◆ Pixel coordinate grounding data ◆
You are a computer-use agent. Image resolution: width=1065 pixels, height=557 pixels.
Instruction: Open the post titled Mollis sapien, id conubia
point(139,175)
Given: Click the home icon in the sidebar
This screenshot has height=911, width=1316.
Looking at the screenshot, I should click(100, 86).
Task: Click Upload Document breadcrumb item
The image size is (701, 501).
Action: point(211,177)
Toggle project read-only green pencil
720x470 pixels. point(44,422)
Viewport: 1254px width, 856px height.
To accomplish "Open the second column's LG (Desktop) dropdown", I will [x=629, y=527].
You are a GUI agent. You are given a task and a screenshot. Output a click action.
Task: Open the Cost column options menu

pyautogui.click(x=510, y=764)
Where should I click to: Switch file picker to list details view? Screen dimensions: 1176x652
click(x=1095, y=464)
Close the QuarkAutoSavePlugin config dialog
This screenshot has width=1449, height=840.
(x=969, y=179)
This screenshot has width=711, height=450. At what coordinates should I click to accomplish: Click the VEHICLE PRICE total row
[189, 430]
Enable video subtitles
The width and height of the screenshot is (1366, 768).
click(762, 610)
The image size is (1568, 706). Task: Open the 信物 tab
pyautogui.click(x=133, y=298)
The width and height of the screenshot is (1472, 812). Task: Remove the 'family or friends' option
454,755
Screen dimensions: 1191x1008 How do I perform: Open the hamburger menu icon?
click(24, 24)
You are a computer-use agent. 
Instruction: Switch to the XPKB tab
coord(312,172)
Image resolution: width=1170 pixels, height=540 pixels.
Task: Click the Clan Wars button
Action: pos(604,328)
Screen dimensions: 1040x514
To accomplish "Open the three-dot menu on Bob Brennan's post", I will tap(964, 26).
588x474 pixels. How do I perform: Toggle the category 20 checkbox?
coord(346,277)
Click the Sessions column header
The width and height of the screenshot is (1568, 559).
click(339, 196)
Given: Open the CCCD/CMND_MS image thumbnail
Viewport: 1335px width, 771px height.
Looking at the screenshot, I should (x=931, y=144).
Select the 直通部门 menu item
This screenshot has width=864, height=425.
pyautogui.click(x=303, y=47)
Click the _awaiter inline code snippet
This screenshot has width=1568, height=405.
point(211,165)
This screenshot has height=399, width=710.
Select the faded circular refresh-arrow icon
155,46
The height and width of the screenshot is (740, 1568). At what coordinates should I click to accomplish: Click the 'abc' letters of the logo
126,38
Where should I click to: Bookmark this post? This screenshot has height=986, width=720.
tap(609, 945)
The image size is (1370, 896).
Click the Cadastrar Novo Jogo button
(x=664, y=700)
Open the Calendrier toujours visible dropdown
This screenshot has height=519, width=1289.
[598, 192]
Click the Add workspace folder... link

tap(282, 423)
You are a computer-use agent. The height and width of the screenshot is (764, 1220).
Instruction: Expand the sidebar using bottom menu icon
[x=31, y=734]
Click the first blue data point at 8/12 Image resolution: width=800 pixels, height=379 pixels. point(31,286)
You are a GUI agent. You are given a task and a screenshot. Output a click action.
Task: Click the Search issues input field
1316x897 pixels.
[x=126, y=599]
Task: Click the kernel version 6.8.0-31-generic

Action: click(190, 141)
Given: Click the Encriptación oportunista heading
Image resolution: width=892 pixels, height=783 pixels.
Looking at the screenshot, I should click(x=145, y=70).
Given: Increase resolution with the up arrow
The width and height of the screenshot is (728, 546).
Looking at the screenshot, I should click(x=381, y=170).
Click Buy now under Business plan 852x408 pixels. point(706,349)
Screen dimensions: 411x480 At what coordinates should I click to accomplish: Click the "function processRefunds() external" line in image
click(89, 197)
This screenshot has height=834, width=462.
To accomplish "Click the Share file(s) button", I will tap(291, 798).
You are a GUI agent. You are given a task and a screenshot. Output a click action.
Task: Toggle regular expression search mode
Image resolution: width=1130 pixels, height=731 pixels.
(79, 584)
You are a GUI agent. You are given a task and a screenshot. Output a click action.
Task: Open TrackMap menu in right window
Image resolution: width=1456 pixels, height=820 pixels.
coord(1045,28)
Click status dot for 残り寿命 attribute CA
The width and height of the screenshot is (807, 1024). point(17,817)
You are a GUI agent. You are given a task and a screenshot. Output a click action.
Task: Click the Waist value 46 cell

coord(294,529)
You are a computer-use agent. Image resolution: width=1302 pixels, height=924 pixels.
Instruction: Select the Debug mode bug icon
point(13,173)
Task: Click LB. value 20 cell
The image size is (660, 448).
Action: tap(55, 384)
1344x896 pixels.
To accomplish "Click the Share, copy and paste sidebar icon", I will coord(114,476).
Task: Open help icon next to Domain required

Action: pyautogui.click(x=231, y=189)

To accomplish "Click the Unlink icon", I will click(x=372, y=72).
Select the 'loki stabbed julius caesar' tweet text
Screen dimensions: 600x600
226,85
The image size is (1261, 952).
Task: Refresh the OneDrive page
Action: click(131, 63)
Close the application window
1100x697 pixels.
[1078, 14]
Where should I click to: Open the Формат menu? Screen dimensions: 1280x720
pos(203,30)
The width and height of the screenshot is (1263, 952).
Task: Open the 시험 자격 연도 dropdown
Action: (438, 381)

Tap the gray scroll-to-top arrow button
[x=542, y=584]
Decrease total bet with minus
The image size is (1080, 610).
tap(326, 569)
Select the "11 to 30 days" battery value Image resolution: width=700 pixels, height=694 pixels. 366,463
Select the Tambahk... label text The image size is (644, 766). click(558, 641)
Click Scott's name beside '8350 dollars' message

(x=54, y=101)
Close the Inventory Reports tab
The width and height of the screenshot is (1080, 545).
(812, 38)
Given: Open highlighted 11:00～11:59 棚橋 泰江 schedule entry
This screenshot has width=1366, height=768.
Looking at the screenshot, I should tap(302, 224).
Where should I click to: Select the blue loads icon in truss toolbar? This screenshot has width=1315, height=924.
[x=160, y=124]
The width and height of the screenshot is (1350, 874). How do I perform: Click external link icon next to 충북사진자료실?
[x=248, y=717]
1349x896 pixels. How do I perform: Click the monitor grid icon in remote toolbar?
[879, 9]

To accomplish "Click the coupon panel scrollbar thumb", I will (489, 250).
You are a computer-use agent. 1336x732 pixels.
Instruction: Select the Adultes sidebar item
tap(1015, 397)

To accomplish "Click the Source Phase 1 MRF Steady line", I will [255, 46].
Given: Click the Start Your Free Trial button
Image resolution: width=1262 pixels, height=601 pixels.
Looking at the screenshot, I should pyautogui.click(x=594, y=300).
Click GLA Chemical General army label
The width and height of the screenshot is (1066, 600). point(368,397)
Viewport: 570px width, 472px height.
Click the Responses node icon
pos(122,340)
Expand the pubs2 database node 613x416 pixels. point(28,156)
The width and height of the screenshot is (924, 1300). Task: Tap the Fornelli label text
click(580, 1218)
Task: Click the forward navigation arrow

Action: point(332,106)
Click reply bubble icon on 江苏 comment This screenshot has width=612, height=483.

◆ WORK INSTRUCTIONS ◆
The records above should all be quoted exactly, please.

◆ ANSWER ◆
You are a computer-use agent. Image resolution: width=1065 pixels, height=557 pixels.
Instruction: Open the post titled Mollis sapien, id conubia
point(139,175)
Given: Click the home icon in the sidebar
This screenshot has height=911, width=1316.
Looking at the screenshot, I should click(100, 86).
Task: Click Upload Document breadcrumb item
The image size is (701, 501).
Action: point(211,177)
Toggle project read-only green pencil
720x470 pixels. point(44,422)
Viewport: 1254px width, 856px height.
To accomplish "Open the second column's LG (Desktop) dropdown", I will [x=629, y=527].
You are a GUI agent. You are given a task and a screenshot. Output a click action.
Task: Open the Cost column options menu

pyautogui.click(x=510, y=764)
Where should I click to: Switch file picker to list details view? Screen dimensions: 1176x652
click(x=1095, y=464)
Close the QuarkAutoSavePlugin config dialog
This screenshot has width=1449, height=840.
(x=969, y=179)
This screenshot has width=711, height=450. At what coordinates should I click to accomplish: Click the VEHICLE PRICE total row
[189, 430]
Enable video subtitles
The width and height of the screenshot is (1366, 768).
click(762, 610)
The image size is (1568, 706). Task: Open the 信物 tab
pyautogui.click(x=133, y=298)
The width and height of the screenshot is (1472, 812). Task: Remove the 'family or friends' option
454,755
Screen dimensions: 1191x1008 How do I perform: Open the hamburger menu icon?
click(24, 24)
You are a computer-use agent. 
Instruction: Switch to the XPKB tab
coord(312,172)
Image resolution: width=1170 pixels, height=540 pixels.
Task: Click the Clan Wars button
Action: pos(604,328)
Screen dimensions: 1040x514
To accomplish "Open the three-dot menu on Bob Brennan's post", I will tap(964, 26).
588x474 pixels. How do I perform: Toggle the category 20 checkbox?
coord(346,277)
Click the Sessions column header
The width and height of the screenshot is (1568, 559).
click(339, 196)
Given: Open the CCCD/CMND_MS image thumbnail
Viewport: 1335px width, 771px height.
Looking at the screenshot, I should (x=931, y=144).
Select the 直通部门 menu item
This screenshot has width=864, height=425.
pyautogui.click(x=303, y=47)
Click the _awaiter inline code snippet
This screenshot has width=1568, height=405.
point(211,165)
This screenshot has height=399, width=710.
Select the faded circular refresh-arrow icon
155,46
The height and width of the screenshot is (740, 1568). At what coordinates should I click to accomplish: Click the 'abc' letters of the logo
126,38
Where should I click to: Bookmark this post? This screenshot has height=986, width=720.
tap(609, 945)
The image size is (1370, 896).
Click the Cadastrar Novo Jogo button
(x=664, y=700)
Open the Calendrier toujours visible dropdown
This screenshot has height=519, width=1289.
[598, 192]
Click the Add workspace folder... link

tap(282, 423)
You are a computer-use agent. The height and width of the screenshot is (764, 1220).
Instruction: Expand the sidebar using bottom menu icon
[x=31, y=734]
Click the first blue data point at 8/12 Image resolution: width=800 pixels, height=379 pixels. point(31,286)
You are a GUI agent. You are given a task and a screenshot. Output a click action.
Task: Click the Search issues input field
1316x897 pixels.
[x=126, y=599]
Task: Click the kernel version 6.8.0-31-generic

Action: click(190, 141)
Given: Click the Encriptación oportunista heading
Image resolution: width=892 pixels, height=783 pixels.
Looking at the screenshot, I should click(x=145, y=70).
Given: Increase resolution with the up arrow
The width and height of the screenshot is (728, 546).
Looking at the screenshot, I should click(x=381, y=170).
Click Buy now under Business plan 852x408 pixels. point(706,349)
Screen dimensions: 411x480 At what coordinates should I click to accomplish: Click the "function processRefunds() external" line in image
click(89, 197)
This screenshot has height=834, width=462.
To accomplish "Click the Share file(s) button", I will tap(291, 798).
You are a GUI agent. You are given a task and a screenshot. Output a click action.
Task: Toggle regular expression search mode
Image resolution: width=1130 pixels, height=731 pixels.
(79, 584)
You are a GUI agent. You are given a task and a screenshot. Output a click action.
Task: Open TrackMap menu in right window
Image resolution: width=1456 pixels, height=820 pixels.
coord(1045,28)
Click status dot for 残り寿命 attribute CA
The width and height of the screenshot is (807, 1024). point(17,817)
You are a GUI agent. You are given a task and a screenshot. Output a click action.
Task: Click the Waist value 46 cell

coord(294,529)
You are a computer-use agent. Image resolution: width=1302 pixels, height=924 pixels.
Instruction: Select the Debug mode bug icon
point(13,173)
Task: Click LB. value 20 cell
The image size is (660, 448).
Action: tap(55, 384)
1344x896 pixels.
To accomplish "Click the Share, copy and paste sidebar icon", I will coord(114,476).
Task: Open help icon next to Domain required

Action: pyautogui.click(x=231, y=189)

To accomplish "Click the Unlink icon", I will click(x=372, y=72).
Select the 'loki stabbed julius caesar' tweet text
Screen dimensions: 600x600
226,85
The image size is (1261, 952).
Task: Refresh the OneDrive page
Action: click(131, 63)
Close the application window
1100x697 pixels.
[1078, 14]
Where should I click to: Open the Формат menu? Screen dimensions: 1280x720
pos(203,30)
The width and height of the screenshot is (1263, 952).
Task: Open the 시험 자격 연도 dropdown
Action: (438, 381)

Tap the gray scroll-to-top arrow button
[x=542, y=584]
Decrease total bet with minus
The image size is (1080, 610).
tap(326, 569)
Select the "11 to 30 days" battery value Image resolution: width=700 pixels, height=694 pixels. 366,463
Select the Tambahk... label text The image size is (644, 766). click(558, 641)
Click Scott's name beside '8350 dollars' message

(x=54, y=101)
Close the Inventory Reports tab
The width and height of the screenshot is (1080, 545).
(812, 38)
Given: Open highlighted 11:00～11:59 棚橋 泰江 schedule entry
This screenshot has width=1366, height=768.
Looking at the screenshot, I should tap(302, 224).
Where should I click to: Select the blue loads icon in truss toolbar? This screenshot has width=1315, height=924.
[x=160, y=124]
The width and height of the screenshot is (1350, 874). How do I perform: Click external link icon next to 충북사진자료실?
[x=248, y=717]
1349x896 pixels. How do I perform: Click the monitor grid icon in remote toolbar?
[879, 9]

To accomplish "Click the coupon panel scrollbar thumb", I will (489, 250).
You are a computer-use agent. 1336x732 pixels.
Instruction: Select the Adultes sidebar item
tap(1015, 397)

To accomplish "Click the Source Phase 1 MRF Steady line", I will [255, 46].
Given: Click the Start Your Free Trial button
Image resolution: width=1262 pixels, height=601 pixels.
Looking at the screenshot, I should pyautogui.click(x=594, y=300).
Click GLA Chemical General army label
The width and height of the screenshot is (1066, 600). point(368,397)
Viewport: 570px width, 472px height.
Click the Responses node icon
pos(122,340)
Expand the pubs2 database node 613x416 pixels. point(28,156)
The width and height of the screenshot is (924, 1300). Task: Tap the Fornelli label text
click(580, 1218)
Task: Click the forward navigation arrow

Action: point(332,106)
Click reply bubble icon on 江苏 comment This screenshot has width=612, height=483.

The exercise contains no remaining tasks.